According to the latest World Bank annual ratings, Pakistan is already ranked 108 among 190 economies in the ease of doing business. With the increase in working capital levels and interest rates, business costs have increased to unsustainable levels, while the withdrawal of zero-rating sales tax (SRO1125) and the implementation of a seventeen per cent general sales tax on the export-oriented sector add to the injury. Inefficient tax policies inflate inventory and capital costs and encourage the trade volume to increase outside the tax system, resulting in fraud, smuggling and import of clothing.

For a country like Pakistan, going through energy crises with high costs and scarce resources, to increase productivity and ensure sustainable supply, resource allocation should be such that the priority of gas supplied to different sectors of the economy should be such that productive. Sectors of the economy that add more value to GDP should be given preferential priority as such policy measures enhance exports, boost competitiveness, encourage job creation and have a multiplier effect on value chains. However, Pakistan’s favouring domestic over industrial consumption is a classic case of prioritising short-term consumer satisfaction over long-term economic stability.

There is a dire need for pricing policy reforms for the inputs such as fertiliser, gas electricity. The export sector in Punjab is provided gas at 9 US$/MMBtu even under the Regionally Competitive Energy Tariff (RCET) in late 2018, while the basic household tariff is $1 and about US$ 2 on average per MMBtu. Similarly, gas prices for fertiliser start from 1 US$/ MMBtu, signalling a non–transparent and inefficient subsidy to the agriculture sector. In addition, some mills eligible for EOU power rates since 2019 are still denied concessional power tariffs even after cabinet and ECC approval despite a multitude of meetings, letters and commitments.
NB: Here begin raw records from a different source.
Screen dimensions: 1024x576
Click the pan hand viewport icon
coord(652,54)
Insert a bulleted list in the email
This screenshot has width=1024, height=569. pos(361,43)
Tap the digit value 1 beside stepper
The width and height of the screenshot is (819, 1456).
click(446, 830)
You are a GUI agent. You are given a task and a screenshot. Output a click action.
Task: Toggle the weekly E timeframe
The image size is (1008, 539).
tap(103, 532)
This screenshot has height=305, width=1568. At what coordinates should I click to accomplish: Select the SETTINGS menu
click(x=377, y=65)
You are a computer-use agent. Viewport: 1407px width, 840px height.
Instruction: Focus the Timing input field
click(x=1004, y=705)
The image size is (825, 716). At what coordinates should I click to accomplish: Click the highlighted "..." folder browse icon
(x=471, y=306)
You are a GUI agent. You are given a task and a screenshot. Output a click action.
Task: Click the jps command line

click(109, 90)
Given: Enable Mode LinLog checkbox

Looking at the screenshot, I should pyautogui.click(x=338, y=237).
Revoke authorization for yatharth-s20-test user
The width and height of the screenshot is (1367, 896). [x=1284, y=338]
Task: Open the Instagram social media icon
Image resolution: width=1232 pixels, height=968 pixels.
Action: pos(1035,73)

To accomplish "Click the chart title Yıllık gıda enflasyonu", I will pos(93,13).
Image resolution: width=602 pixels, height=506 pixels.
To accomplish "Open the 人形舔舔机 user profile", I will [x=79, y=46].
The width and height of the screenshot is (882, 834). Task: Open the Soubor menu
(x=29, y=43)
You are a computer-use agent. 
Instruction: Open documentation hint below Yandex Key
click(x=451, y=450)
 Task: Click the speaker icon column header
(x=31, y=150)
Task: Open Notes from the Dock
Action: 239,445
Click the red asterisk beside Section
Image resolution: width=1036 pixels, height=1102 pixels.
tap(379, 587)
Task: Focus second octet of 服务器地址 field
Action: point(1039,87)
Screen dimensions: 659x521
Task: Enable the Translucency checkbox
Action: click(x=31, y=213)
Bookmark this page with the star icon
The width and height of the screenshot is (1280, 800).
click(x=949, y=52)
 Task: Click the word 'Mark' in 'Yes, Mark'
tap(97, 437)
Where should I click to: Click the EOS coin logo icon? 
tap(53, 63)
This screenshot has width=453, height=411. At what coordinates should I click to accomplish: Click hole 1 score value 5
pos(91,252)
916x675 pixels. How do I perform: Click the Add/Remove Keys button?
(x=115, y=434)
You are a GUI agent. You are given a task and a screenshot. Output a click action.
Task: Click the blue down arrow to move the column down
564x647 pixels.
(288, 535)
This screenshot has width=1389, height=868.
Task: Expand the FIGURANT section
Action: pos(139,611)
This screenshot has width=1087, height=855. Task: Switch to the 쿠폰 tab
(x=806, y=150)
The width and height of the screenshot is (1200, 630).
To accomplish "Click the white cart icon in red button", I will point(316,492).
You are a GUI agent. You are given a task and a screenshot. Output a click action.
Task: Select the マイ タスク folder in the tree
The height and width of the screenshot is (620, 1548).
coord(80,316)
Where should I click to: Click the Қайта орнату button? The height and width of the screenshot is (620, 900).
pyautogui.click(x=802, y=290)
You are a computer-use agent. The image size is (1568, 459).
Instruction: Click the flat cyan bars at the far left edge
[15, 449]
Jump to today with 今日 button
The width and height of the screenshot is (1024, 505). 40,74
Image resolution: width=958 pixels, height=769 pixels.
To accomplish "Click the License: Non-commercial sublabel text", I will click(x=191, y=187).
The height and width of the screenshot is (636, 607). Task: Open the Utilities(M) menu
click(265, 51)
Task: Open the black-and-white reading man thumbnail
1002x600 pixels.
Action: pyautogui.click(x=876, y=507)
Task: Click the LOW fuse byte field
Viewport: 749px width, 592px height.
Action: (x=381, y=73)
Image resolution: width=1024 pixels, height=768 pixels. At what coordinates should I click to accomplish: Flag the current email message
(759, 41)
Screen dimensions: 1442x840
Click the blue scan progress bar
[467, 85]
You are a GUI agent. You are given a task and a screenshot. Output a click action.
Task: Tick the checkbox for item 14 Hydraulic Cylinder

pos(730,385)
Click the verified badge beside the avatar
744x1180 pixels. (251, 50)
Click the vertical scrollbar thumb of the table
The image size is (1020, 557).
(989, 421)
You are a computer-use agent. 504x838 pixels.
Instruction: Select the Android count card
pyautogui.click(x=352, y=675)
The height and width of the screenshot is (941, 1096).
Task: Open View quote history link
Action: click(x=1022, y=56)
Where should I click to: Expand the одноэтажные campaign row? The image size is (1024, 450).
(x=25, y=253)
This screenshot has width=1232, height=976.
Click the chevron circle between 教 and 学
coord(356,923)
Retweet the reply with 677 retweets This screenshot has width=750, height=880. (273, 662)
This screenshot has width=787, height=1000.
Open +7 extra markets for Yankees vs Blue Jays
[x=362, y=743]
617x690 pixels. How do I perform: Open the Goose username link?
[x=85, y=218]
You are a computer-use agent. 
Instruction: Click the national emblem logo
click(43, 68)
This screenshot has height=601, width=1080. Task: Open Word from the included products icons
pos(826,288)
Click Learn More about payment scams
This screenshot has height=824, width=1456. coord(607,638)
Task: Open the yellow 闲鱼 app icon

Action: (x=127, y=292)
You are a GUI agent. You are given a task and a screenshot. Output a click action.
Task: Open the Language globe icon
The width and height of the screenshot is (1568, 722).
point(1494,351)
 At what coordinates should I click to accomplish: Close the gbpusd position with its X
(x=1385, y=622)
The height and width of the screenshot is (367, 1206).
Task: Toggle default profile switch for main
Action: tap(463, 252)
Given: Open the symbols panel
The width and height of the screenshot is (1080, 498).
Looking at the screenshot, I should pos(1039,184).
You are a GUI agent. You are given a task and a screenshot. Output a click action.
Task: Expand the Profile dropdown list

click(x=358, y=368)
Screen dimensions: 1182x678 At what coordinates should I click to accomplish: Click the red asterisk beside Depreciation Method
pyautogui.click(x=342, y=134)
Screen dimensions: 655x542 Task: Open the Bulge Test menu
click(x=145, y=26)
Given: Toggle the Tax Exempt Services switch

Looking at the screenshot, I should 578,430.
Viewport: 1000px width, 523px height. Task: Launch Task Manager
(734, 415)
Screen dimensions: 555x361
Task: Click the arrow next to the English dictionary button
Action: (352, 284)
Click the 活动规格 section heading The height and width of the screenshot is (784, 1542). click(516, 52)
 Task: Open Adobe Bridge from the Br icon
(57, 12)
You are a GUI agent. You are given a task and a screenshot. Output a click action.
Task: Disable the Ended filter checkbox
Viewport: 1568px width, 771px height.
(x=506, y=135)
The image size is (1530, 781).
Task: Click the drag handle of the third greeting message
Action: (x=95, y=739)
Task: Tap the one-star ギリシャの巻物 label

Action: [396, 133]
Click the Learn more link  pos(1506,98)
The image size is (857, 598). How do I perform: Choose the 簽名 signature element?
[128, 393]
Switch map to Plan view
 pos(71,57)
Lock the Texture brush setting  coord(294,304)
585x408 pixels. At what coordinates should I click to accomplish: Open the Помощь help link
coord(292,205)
Due to the high price of inputs, the industry has already purchased raw materials at higher rates; at the same time, banks are not clearing import documents due to a lack of dollars in the country, with many mills having imports pending at various stages. Due to delay, the businesses are not only incurring exorbitant demurrage and detention charges, which the collector customs is refusing to waive, rendering textile exports uncompetitive in the process. A significant number of textile mills have also started to shut down due to non-maintenance and, consequently, a lack of spare parts. 

The issue of raw material clearance from the ports remains unresolved owing to the unavailability of forex. Therefore, mills are currently unable to obtain cash against documentation and are closing down owing to the shortage of raw materials. Many mills are waiting for technology upgradation funds.  

Though the textile industry maintains its ranking as the single largest manufacturing sector in Pakistan, unfortunately, indigenous manufacturing of its machinery could not develop along with the industry’s growth. Resultantly, demand for textile machinery is almost entirely met through global imports. The State Bank of Pakistan (SBP) announced a Long Term Finance Facility (LTFF) in 2016 to promote export-led industrial growth by providing subsidised financing for setting up export-oriented projects and modernising plants and machinery. However, the SBP has not yet approved the limit for long-term financing facilities, forcing manufacturers to retire their Letters of Credit for machinery at prohibitively expensive rates, as the markup allowed may render projects unfeasible. Textile machinery imports in Pakistan increased from around US$ 435 Million in 2020 to US$ 792 Million in 2021, reflecting around an 82 per cent increase from the previous year. It was reported at 5,615.000 PKR mn in October 2018, indicating capacity expansion and technological upgradation in the Pakistan Textile Industry.

With an investment of such sheer volume, Pakistan cannot afford to lose its principal industry. It contributes more than 67 per cent to the country’s total export earnings and accounts for about 46 per cent of total manufacturing. Its export capacity, if fully utilised, can produce an export of 26 to 30 billion US$ annually.

 

The author is a Former Member, Energy, at the Planning Commission and currently serving as Executive Director of the All Pakistan Textile Mills Association (APTMA).